Though it stays well within its PG-13 rating fence and doesn’t have that many overt content issues, Cruella is all style, little substance—all glam, no mass. Fitting it should revolve around the world of fashion, given that the film itself is sequin deep.

While it does pay lip service to caring for others, such efforts feel more like a window display.

Yes, the movie looks marvelous. It stars two famous Emmas—Stone and Thompson—and it’s really fun to watch. But inside, it feels a bit rotten, just like its central characters. And when the Rolling Stones’ song “Sympathy for the Devil” plays near the end, it seems like the movie is, in a way, asking us to offer the same—not just our tough-luck antihero Estella/Cruella, but for most of the bad decisions she made along the way.

Let’s get back to the two characters that dominated the introduction: Estella—the brilliant-but-extreme girl, and her loving, long-suffering mother. Mom does her best to rein in her daughter’s worst inclinations. Be friendly, Estella is told. Polite. Decent.

And isn’t this what parents are, in large part, supposed to do? Teach their children how to behave and get along with others? Without guidance, most kids would behave pretty horribly.

But even though both Estella and the movie stress how good Estella’s mother is, her efforts to curb Estella smack of not of healthy parenting but conformity, one of the worst sins in our individualistic age. Don’t you know? The movie seems to say (if you’ll bear with the cliché). You can’t stuff a square peg in a round hole.

Now, as a square peg myself, this is not a message I inherently recoil from. God made us all different, after all, to fulfill different parts of His overarching plan.

DATASET EXTRACT ::
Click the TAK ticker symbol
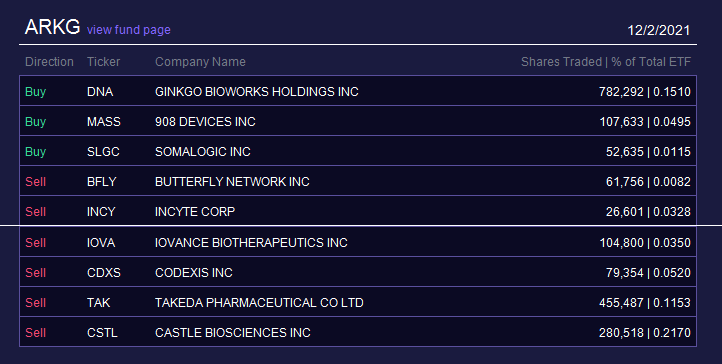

GOAL :: According to the Cruella review, which song plays near the end of the movie?

FINAL RESULT :: The Rolling Stones' song "Sympathy for the Devil."